By André Bertel
Lines must always be perfectly straight, and formed very-quickly, as to train ones awareness, focus, decisiveness, and desire to maximise training time. Anything less will result in a class punishment, or the punishment of the individual who acted indecisively. Karatedo is a discipline, therefore laziness and inattentiveness means that harsh consequences are inevitable. If this system is not used in the dojo (training hall), mental discipline will not be attained, and the karateka will always be overcome by those psychologically stronger than themselves.
Budo (karatedo, judo, kendo, aikido etc.) is a way to develop not only physical power, but obviously mental power as well. However, unless training is structured in the strict traditional manner, we can only offer lip-service to the mental discipline of the art. Physical power alone, when seriously tested, will always fail without the discipline of mind. This discipline of the mind results in `osu no seishin’ (the spirit perseverance).
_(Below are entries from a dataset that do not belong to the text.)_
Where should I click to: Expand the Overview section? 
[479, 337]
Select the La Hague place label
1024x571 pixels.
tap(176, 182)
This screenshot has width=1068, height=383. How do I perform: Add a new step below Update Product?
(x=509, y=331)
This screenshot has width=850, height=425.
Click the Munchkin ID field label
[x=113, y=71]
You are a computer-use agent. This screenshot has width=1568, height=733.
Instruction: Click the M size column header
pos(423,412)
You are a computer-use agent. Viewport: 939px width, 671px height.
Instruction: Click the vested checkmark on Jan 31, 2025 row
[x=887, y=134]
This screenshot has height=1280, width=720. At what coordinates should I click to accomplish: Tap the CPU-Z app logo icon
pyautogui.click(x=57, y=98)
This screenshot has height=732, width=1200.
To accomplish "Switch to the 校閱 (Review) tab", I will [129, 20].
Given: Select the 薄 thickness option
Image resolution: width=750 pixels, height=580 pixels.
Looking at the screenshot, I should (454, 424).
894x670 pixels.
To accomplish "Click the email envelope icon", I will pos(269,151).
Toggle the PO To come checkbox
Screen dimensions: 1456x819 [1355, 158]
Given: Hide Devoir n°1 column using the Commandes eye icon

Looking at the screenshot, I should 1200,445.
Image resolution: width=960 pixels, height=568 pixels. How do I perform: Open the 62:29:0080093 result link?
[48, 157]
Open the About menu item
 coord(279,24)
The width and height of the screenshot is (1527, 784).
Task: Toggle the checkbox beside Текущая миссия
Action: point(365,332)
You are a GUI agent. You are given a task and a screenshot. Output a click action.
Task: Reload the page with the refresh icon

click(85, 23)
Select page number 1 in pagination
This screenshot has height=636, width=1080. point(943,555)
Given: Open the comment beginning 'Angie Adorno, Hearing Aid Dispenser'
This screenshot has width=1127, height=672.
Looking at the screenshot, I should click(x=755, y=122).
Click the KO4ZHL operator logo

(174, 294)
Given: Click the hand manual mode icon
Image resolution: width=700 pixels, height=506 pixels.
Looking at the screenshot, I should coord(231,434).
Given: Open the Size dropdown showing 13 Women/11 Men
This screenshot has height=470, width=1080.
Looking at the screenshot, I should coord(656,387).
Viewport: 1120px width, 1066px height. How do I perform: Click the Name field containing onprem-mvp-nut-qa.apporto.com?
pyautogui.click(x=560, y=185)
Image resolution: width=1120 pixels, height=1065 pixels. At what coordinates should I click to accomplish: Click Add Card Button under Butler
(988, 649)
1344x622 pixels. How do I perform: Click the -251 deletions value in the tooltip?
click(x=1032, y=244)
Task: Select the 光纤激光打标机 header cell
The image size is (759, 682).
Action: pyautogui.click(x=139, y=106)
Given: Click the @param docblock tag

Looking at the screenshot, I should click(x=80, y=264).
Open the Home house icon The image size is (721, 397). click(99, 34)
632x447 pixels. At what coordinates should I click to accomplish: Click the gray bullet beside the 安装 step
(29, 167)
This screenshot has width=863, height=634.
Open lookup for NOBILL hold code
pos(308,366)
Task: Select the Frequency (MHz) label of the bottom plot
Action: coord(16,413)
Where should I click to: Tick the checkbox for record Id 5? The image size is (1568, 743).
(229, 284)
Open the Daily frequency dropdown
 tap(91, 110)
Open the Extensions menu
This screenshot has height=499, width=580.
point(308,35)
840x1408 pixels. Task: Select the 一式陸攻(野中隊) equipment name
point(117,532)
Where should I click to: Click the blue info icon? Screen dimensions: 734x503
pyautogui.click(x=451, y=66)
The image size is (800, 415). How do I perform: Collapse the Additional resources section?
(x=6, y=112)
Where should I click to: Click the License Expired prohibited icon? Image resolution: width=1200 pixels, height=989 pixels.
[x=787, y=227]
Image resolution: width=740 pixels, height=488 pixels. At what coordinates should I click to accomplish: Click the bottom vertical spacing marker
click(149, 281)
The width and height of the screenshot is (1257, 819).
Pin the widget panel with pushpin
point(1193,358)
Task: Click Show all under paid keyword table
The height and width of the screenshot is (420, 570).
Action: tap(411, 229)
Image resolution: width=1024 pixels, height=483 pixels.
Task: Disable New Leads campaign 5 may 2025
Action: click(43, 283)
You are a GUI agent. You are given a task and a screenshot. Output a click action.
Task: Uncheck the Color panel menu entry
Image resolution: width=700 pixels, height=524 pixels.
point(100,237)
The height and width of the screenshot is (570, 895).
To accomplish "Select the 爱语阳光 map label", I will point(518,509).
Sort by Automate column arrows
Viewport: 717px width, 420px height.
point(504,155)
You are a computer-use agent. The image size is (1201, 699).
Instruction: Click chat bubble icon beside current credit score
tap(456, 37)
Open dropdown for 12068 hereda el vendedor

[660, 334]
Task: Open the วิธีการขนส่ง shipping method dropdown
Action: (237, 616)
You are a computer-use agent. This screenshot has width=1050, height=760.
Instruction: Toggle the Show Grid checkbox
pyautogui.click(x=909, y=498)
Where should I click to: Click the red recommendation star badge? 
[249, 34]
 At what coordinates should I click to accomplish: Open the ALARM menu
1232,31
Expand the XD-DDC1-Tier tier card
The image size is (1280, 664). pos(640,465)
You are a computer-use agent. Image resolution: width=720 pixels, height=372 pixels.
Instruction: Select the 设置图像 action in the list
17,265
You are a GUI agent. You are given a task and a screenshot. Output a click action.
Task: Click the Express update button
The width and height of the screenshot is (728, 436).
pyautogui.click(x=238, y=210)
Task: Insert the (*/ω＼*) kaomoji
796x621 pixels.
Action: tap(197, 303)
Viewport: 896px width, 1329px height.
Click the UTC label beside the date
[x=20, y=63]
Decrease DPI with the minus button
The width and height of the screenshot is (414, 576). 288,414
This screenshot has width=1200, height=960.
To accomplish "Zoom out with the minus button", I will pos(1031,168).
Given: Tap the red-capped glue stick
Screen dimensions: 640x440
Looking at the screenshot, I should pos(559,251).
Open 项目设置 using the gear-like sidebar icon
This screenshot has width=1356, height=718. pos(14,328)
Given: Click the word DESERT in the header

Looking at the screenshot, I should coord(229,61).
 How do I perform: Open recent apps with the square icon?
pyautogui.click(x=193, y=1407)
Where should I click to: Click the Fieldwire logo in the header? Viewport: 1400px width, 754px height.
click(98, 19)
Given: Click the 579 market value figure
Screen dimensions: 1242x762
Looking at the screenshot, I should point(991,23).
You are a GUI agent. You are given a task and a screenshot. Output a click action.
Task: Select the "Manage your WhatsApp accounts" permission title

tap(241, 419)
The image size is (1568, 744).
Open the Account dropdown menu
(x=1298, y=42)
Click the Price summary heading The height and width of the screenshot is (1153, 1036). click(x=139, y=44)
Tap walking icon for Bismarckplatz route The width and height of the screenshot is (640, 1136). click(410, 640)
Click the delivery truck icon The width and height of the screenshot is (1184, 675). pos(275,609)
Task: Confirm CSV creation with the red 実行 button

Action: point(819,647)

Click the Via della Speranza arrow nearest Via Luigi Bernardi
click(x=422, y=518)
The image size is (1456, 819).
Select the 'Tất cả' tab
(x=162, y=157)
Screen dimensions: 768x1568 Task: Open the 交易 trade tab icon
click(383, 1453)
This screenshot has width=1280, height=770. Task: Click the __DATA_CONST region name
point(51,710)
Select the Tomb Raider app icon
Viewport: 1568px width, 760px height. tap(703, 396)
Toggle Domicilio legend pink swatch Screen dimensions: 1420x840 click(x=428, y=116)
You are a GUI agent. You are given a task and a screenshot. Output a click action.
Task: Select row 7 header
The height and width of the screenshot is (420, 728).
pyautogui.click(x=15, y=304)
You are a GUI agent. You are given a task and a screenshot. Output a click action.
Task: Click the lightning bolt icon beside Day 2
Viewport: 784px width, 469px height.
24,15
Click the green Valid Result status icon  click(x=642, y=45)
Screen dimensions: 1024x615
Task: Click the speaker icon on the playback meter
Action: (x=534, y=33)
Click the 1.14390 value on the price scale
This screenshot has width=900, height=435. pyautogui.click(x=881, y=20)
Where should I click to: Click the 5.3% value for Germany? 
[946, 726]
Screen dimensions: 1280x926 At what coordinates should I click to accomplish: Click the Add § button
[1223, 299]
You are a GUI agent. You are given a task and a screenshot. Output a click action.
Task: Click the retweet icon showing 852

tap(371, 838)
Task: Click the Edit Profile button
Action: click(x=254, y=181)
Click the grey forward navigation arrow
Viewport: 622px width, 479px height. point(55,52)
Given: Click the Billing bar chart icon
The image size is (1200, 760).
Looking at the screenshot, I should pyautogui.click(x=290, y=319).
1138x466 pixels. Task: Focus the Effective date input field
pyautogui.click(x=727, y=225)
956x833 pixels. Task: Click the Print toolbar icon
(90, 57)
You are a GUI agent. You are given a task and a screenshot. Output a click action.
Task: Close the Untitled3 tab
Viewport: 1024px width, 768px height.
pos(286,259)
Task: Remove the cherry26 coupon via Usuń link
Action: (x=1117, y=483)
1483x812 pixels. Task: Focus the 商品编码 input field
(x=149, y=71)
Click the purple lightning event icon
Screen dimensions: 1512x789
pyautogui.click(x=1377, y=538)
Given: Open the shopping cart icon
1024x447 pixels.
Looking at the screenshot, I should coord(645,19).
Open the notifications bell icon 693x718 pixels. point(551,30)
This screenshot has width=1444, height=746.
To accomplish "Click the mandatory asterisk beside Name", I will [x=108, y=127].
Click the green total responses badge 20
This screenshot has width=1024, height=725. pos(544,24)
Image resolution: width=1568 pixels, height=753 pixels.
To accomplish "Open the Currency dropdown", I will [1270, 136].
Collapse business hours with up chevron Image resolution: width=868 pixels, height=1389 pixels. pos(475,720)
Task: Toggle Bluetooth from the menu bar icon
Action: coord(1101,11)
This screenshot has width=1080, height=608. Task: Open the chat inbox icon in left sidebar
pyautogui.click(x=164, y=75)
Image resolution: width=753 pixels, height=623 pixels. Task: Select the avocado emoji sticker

Without the development of this psychological power, and with only external technique, ones karate will not work in self-defence, nor have technical brilliance, and will not benefit our daily lives. By disciplining the mind we can make kime-waza (decisive techniques) which are effective and aesthetically beautiful to observe.
A karate dojo without the above mentioned strictness, is one I am not interested in. Even as a roku-dan (sixth degree black belt) I submit myself to this type of discipline, even when classes are taken by my kohai (juniors). For me it is very sad when students in the dojo call me `André, as opposed to `Sensei’ or `André Sensei’ (in saying that I have never demanded to be called ‘Sensei’). Or simply walk onto the floor in the middle of the class without waiting in seiza (the kneeling position).
One of Funakoshi Sensei’s favourite sayings was ``Karatedo begins and ends with courtesy’’. The founder of Shotokan, and father of modern day karate was adamant that one could not be followers of karatedo without paying close attention to reigi-saho (etiquette). Reigi-saho not only in the dojo, but everyday in our lives. This obviously requires much self-discipline, but is something that is no doubt a righteous aim. I hope this little article further develops our dojo, and more importantly, each and every member. A disciplined structure is something each and every person in our dojo can be proud of, and is typical worldwide, amongst traditional Shotokan groups.